Dalam penjelasan ayat ditekankan bahwa Ramadhan melahirkan manusia-manusia takwa. Dengan kata lain, manusia-manusia organik itulah orang-orang yang bertakwa. Yaitu kelompok manusia yang sudah terbebaskan dari penjara dan tarikan nafas bendawi. Hidupnya berkisar untuk kemaslahatan orang-orang banyak. Manusia-manusia seperti inilah yang diharapkan menyemarakkan Ramadhan yang datangnya hanya setahun sekali. Komunitas manusia seperti ini memaknakan Ramadhan secara membebaskan. Ramadhan tidak lagi dihiasi dengan seperangkat asesoris material seperti buka puasa bersama dengan dana yang besar, tabuh bedug, tadarus dengan pengeras suara hingga mengganggu orang yang ingin bersitirahat. Ramadhan diisi dengan berbagai karitas sosial dan kecintaan yang lebih kepada kaum dhu’afa.

Jika pelaksana puasa hanya mengendalikan makan dan minum dari terbit fajar sampai terbenam mata hari, tidak demikian halnya dengan kaum dhu’afa. Boleh jadi mereka berpuasa setiap waktu, sepanjang hari dan sepanjang tahun, karena tidak ada lagi makanan dan minuman yang dapat dikonsumsi. Ramadhan menyentuh rasa lapar kita. Agar bagaimana kita dapat berbagai kepada sesama. Ramadhan juga menjadi bulan dimana kepedualian sosial diasah kembali bahkan ditingkatkan. Ini diantara nilai penting yang mesti dipahami dan dimengerti oleh pelaksana puasa. Tanpa itu, maka Ramadhan hanyalah sebuah waktu hampa yang berlalu begitu saja tanpa makna.

Ramadhan kita harapkan menjadi bulan pembebasan.

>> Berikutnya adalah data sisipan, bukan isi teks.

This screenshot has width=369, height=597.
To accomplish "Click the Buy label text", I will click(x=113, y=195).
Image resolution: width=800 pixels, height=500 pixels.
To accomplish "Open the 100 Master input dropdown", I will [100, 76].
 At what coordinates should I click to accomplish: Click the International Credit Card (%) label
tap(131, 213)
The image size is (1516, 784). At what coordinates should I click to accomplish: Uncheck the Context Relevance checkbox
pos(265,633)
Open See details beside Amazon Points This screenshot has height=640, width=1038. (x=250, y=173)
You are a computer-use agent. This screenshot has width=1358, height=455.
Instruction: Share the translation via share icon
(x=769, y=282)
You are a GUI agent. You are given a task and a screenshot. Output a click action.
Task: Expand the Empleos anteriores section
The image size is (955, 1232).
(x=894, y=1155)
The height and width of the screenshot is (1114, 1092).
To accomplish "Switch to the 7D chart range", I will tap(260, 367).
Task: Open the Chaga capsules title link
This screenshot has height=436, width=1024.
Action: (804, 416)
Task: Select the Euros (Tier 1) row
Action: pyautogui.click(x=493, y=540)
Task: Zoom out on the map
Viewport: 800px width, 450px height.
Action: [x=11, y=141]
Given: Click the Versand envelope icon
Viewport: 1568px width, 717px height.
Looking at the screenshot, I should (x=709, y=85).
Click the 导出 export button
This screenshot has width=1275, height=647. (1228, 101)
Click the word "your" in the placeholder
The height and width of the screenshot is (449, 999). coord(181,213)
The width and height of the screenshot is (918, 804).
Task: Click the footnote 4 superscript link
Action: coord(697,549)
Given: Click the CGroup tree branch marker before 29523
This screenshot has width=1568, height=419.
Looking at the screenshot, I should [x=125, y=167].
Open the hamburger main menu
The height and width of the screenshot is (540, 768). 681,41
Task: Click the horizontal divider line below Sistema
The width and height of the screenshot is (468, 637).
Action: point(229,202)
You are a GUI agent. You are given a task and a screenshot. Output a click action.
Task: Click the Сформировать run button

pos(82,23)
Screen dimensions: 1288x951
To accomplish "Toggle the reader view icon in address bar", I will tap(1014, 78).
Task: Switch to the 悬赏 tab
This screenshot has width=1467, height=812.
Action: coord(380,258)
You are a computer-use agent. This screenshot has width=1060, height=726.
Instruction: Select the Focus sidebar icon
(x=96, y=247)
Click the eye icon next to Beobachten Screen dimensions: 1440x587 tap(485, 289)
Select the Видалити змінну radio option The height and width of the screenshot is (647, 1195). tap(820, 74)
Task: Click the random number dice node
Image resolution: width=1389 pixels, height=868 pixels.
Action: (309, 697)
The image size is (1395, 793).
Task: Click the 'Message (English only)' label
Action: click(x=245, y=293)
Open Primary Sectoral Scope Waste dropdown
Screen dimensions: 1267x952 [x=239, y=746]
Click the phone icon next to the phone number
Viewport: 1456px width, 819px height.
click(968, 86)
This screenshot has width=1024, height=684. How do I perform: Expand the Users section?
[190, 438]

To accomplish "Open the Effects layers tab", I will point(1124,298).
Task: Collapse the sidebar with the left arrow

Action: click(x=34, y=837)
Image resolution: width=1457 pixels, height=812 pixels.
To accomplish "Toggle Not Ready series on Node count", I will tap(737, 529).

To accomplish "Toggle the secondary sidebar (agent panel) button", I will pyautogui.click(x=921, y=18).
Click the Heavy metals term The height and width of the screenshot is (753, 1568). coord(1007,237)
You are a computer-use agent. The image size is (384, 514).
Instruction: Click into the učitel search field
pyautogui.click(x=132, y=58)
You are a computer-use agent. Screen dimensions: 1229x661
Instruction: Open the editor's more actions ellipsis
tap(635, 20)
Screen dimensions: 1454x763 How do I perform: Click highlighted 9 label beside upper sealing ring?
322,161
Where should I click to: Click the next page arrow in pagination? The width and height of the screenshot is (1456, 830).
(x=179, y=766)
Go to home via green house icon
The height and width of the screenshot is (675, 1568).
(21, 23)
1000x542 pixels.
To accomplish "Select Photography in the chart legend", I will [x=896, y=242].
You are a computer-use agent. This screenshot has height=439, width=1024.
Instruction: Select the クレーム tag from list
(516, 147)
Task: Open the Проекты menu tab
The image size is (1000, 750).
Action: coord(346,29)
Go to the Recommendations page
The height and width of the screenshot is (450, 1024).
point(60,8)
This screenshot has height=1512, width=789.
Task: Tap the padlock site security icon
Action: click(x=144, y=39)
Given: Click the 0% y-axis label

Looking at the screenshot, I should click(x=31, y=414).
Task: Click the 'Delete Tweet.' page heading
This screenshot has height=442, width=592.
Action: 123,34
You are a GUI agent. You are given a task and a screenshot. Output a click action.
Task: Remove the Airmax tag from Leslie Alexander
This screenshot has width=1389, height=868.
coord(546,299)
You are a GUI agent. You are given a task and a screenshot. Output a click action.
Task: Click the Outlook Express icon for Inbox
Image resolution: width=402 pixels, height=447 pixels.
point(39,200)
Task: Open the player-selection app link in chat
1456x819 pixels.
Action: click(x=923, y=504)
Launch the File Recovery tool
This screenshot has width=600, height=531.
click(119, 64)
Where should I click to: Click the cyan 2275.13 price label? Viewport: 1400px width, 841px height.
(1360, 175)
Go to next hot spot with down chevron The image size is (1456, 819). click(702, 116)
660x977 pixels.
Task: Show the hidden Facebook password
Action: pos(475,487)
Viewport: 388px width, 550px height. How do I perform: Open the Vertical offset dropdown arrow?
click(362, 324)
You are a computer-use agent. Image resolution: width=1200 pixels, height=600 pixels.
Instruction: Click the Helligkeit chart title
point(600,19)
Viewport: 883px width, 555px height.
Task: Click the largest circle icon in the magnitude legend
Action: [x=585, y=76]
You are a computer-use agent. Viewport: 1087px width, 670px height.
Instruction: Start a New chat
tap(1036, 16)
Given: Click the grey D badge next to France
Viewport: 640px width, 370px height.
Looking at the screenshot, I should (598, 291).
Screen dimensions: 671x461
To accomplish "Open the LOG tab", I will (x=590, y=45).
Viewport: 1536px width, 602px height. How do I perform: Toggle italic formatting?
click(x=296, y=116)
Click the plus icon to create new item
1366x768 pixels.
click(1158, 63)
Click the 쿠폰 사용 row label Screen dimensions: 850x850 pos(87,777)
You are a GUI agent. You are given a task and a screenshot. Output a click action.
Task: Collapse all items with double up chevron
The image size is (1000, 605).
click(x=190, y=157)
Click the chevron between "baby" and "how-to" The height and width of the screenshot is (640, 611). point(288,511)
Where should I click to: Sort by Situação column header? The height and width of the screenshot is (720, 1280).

Pembebasan diarahkan kepada dua target perubahan, yaitu; pembebasan pikiran dan pembebasan perilaku. Pembebasan pikiran dibuktikan dengan bagaimana kita memaknai Ramadhan secara proporsional sesuai dengan kehendak wahyu. Pembebasan perilaku dibuktikan dengan sikap istiqomah untuk mengimplementasikan nilai-nilai Ramadhan dalam aktifitas di masyarakat. Ramadhan menjadi sejenis sumber dimana etika publik diproduksi untuk kemudian diimplementasikan dalam kehidupan sehari-hari. Inilah makna Ramadhan yan membebaskan itu.

Meskipun datang dalam suasana yang carut marut dan situasi yang tak menentu, Ramadhan diharapkan menjadi waktu dimana kita dapat kembali menggali nilai-nilai ilahiyah yang kerap tersembelih oleh ego dan kepentingan pribadi kita. Nafsu serakah, pola hidup hewani yang selama ini melekat dalam diri kita, sedapat mungkin kita kikis. Selama satu bulan penuh nilai-nilai kesucian kita injeksi ke dalam keimanan kita agar kita benar-benar menjadi manusia bertakwa sebagaimana muara dari Ramadhan itu.